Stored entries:
>> Begin

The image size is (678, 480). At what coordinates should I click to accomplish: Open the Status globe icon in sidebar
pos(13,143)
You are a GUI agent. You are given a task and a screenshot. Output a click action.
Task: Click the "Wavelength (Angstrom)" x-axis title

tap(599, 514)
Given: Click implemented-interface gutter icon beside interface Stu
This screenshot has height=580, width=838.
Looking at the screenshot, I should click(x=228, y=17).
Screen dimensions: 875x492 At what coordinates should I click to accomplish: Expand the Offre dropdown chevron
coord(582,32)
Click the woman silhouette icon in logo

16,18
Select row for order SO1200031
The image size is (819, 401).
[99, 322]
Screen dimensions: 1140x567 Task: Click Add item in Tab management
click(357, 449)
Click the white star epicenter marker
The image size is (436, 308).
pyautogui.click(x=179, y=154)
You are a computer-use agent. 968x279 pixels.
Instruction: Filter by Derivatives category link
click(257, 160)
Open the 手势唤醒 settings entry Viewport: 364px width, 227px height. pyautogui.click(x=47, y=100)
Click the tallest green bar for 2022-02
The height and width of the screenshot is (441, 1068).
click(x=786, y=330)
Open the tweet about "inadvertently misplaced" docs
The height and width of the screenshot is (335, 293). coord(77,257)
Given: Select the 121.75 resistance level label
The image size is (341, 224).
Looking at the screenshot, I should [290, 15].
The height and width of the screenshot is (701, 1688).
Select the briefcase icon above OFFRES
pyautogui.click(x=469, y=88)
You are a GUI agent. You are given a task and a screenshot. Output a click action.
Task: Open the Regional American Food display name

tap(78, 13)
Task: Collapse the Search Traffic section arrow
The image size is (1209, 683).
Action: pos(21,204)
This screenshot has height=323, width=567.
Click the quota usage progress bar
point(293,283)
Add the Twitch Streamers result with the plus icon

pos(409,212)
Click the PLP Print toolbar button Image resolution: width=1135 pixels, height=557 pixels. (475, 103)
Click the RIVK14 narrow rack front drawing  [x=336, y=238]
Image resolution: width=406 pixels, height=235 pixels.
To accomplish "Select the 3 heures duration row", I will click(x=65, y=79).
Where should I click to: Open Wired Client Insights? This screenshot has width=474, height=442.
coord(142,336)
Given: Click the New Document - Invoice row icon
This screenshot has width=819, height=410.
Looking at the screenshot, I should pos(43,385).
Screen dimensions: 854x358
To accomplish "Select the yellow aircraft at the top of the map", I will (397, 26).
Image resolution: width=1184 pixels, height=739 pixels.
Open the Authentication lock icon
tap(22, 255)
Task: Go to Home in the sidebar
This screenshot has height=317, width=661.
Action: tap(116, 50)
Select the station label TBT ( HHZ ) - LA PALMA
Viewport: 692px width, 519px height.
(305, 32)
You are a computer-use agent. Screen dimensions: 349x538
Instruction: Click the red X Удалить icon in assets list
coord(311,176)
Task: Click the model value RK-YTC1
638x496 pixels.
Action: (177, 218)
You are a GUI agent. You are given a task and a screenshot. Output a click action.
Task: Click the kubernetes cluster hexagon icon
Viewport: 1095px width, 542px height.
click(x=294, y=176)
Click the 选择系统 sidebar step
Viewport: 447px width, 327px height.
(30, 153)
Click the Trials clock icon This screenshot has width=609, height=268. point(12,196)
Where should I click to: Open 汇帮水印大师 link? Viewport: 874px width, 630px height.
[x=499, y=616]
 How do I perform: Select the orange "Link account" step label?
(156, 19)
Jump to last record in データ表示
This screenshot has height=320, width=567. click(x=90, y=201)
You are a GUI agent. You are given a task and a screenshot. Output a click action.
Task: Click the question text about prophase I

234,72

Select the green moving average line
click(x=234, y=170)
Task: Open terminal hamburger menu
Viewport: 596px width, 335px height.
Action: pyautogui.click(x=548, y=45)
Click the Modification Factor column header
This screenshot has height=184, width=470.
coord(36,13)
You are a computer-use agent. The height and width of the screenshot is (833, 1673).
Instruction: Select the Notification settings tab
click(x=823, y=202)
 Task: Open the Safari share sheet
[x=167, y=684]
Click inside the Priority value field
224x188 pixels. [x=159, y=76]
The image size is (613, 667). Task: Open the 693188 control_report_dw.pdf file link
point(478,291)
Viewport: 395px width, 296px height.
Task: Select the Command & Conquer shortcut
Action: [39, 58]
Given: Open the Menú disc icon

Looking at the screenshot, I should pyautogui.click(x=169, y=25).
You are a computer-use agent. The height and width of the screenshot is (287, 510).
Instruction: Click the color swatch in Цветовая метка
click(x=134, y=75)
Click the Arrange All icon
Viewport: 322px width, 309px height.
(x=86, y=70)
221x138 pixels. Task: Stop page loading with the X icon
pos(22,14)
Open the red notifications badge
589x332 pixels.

>> End

_REQUIREMENT_
Please rewrite the entries from the line containing "Select the green moving average line" through the line containing "224x188 pixels. [x=159, y=76]", both included, as a JSON list of strings with one string per line and blank lines left out.

_COMPLETE RESPONSE_
[
  "Select the green moving average line",
  "click(x=234, y=170)",
  "Task: Open terminal hamburger menu",
  "Viewport: 596px width, 335px height.",
  "Action: pyautogui.click(x=548, y=45)",
  "Click the Modification Factor column header",
  "This screenshot has height=184, width=470.",
  "coord(36,13)",
  "You are a computer-use agent. The height and width of the screenshot is (833, 1673).",
  "Instruction: Select the Notification settings tab",
  "click(x=823, y=202)",
  " Task: Open the Safari share sheet",
  "[x=167, y=684]",
  "Click inside the Priority value field",
  "224x188 pixels. [x=159, y=76]"
]